**EXTRACTED MATERIAL**.
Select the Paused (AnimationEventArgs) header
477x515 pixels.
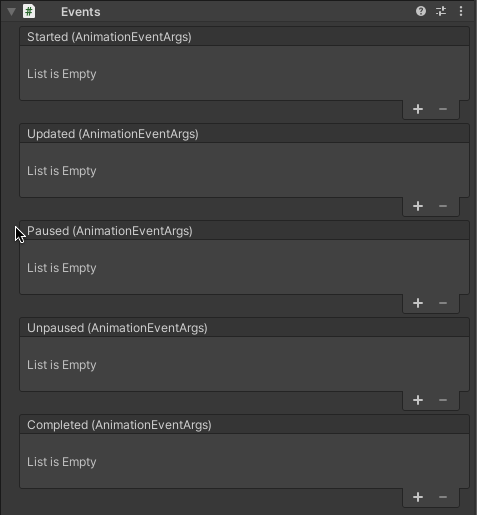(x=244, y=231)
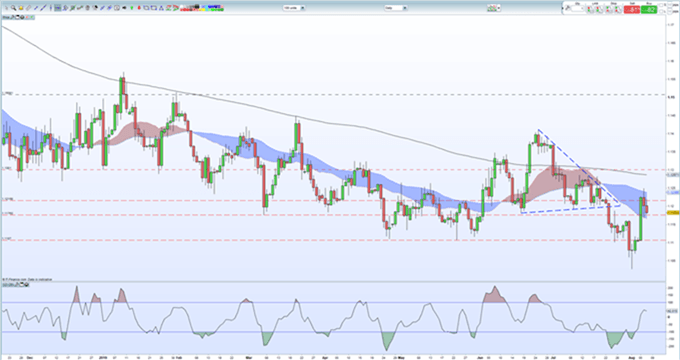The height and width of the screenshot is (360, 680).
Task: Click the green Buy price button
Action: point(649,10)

...

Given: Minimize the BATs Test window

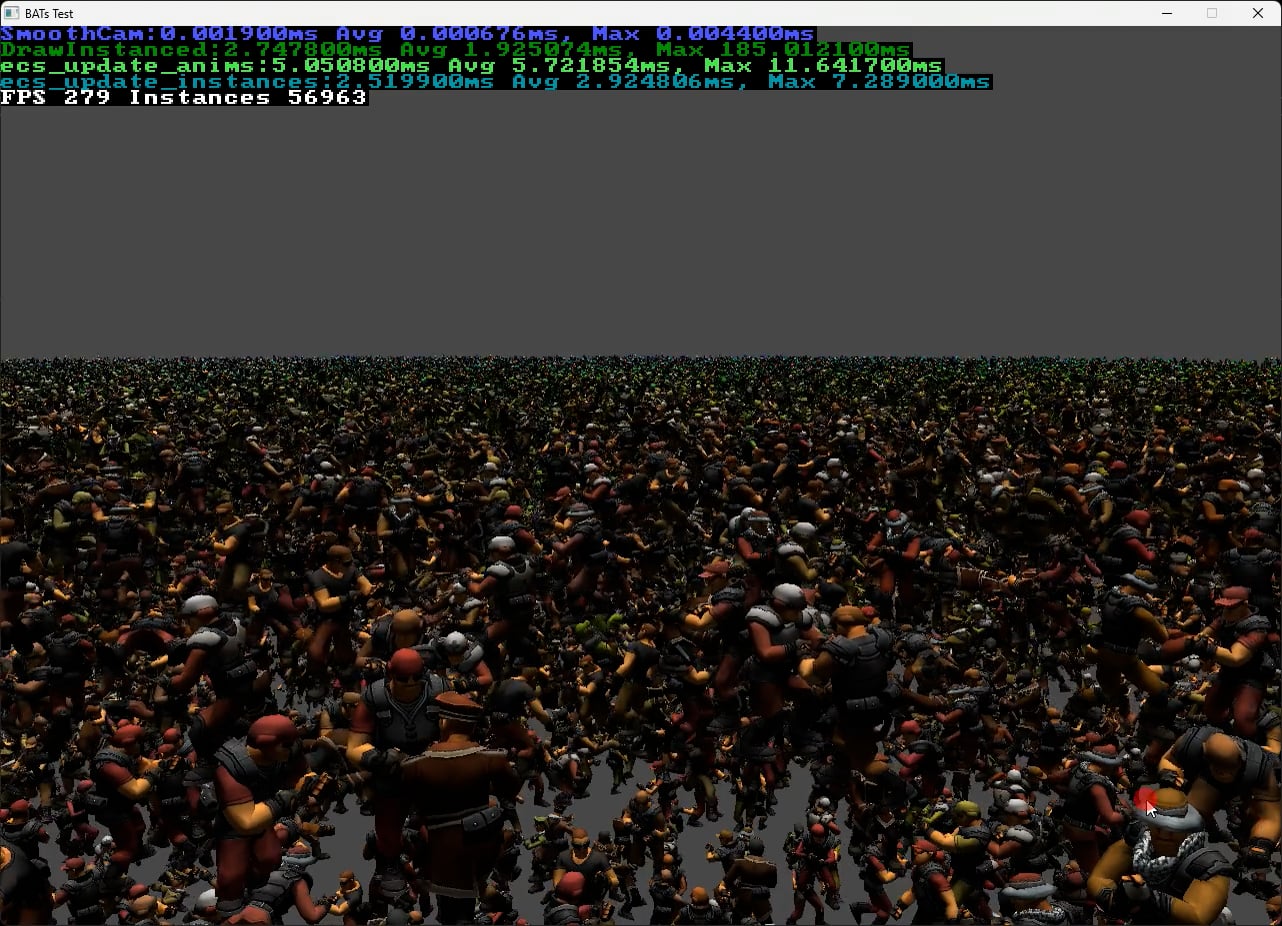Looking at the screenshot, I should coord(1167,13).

**EXERCISE REQUIREMENTS**. Rewrite the rows from the line with "Select the Paused (AnimationEventArgs) header" to the line with "Action: point(649,10)", substituting "heading" for "header" and keeping everything else the same. Omit the pictures.

**TASK ANSWER**.
Select the Paused (AnimationEventArgs) heading
477x515 pixels.
(x=244, y=231)
The height and width of the screenshot is (360, 680).
Task: Click the green Buy price button
Action: point(649,10)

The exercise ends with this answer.